Talasemia minor merupakan talasemia yang biasanya tidak menunjukkan gejala dan tidak membutuhkan transfusi darah. Talasemia intermedia merupakan talasemia dengan gejala ringan yang tidak membutuhkan transfusi darah rutin. Sementara talasemia mayor sudah dalam gejala berat yang membutuhkan transfusi darah rutin.
Gejala talasemia mayor, antara lain, pucat kronik, kulit berwarna kuning, perubahan tulang atau bertubuh pendek, perubahan wajah seperti tidak ada tulang hidung dan gigi yang cenderung ke depan, dan gangguan pubertas. Selain itu, pasien talasemia mayor juga mudah mengalami osteoporosis.
Dampak talasemia
Pustika menyampaikan, talasemia perlu dicegah karena beban penyakit pada pasien cukup besar. Pasien dengan talasemia mayor membutuhkan transfusi darah dua sampai empat kantong per bulan dengan biaya pengobatan sekitar Rp 30 juta sampai Rp 500 juta tergantung berat badan. Biaya ini akan semakin besar jika terjadi banyak komplikasi.
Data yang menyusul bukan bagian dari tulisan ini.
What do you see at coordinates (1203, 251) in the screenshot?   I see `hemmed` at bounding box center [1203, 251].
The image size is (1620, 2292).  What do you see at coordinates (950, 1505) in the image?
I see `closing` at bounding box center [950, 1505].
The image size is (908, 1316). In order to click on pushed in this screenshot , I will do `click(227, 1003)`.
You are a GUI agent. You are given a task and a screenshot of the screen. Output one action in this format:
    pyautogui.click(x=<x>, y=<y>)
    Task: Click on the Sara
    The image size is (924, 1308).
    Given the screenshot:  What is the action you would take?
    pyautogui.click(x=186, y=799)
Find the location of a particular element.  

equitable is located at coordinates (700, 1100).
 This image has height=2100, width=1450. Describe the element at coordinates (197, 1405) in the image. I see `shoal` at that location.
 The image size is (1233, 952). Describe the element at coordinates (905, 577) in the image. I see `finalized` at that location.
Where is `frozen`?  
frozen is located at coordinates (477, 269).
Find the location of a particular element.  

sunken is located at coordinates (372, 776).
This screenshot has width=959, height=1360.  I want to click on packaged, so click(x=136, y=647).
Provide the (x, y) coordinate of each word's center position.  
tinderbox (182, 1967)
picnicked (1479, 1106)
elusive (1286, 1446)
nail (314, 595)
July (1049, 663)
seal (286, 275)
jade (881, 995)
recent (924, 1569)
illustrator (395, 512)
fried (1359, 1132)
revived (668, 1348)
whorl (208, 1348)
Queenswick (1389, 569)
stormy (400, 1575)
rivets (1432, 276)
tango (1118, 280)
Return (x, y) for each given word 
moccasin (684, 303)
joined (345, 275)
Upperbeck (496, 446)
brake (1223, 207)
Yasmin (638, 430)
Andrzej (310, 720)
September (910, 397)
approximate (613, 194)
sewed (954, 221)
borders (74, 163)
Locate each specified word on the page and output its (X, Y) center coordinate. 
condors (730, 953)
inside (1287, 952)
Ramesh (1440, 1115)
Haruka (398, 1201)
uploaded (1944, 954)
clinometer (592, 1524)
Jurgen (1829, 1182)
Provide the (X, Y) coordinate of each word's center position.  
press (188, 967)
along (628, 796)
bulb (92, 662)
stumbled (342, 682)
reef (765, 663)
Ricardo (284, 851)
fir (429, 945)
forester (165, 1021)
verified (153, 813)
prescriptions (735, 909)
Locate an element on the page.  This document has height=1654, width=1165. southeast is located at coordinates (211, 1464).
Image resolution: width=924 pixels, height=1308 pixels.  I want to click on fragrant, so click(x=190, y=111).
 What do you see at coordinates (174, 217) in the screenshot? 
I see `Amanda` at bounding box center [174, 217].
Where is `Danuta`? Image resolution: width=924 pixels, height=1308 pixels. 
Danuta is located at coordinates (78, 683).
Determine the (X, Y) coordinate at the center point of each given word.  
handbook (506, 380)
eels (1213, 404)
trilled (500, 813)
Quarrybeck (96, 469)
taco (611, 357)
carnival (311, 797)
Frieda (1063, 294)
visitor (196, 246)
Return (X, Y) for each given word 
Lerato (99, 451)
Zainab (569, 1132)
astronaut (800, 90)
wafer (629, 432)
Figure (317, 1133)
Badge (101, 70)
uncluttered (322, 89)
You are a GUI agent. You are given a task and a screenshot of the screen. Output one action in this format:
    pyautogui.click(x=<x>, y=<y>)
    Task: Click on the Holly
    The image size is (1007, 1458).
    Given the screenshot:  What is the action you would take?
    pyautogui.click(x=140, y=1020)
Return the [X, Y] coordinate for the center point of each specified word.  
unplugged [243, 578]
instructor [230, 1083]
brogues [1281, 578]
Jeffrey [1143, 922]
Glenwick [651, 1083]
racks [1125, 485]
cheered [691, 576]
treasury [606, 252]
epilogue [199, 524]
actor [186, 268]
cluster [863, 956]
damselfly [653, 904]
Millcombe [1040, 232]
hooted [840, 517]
Selain beban penyakit, ia menambahkan, pasien talasemia juga rentan mengalami masalah psikososial. Perubahan fisik yang dialami sering membuat pasien menjadi tidak percaya diri. Kekhawatiran akan masa depan seperti pekerjaan dan pasangan hidup pun amat tinggi. Pengobatan rutin yang harus dilakukan seumur hidup juga menyebabkan adanya rasa jenuh dan bosan.
”Jadi lebih baik untuk melakukan pencegahan. Biaya yang dikeluarkan untuk preventif lebih murah dibanding dengan biaya untuk pengobatan,” kata Pustika.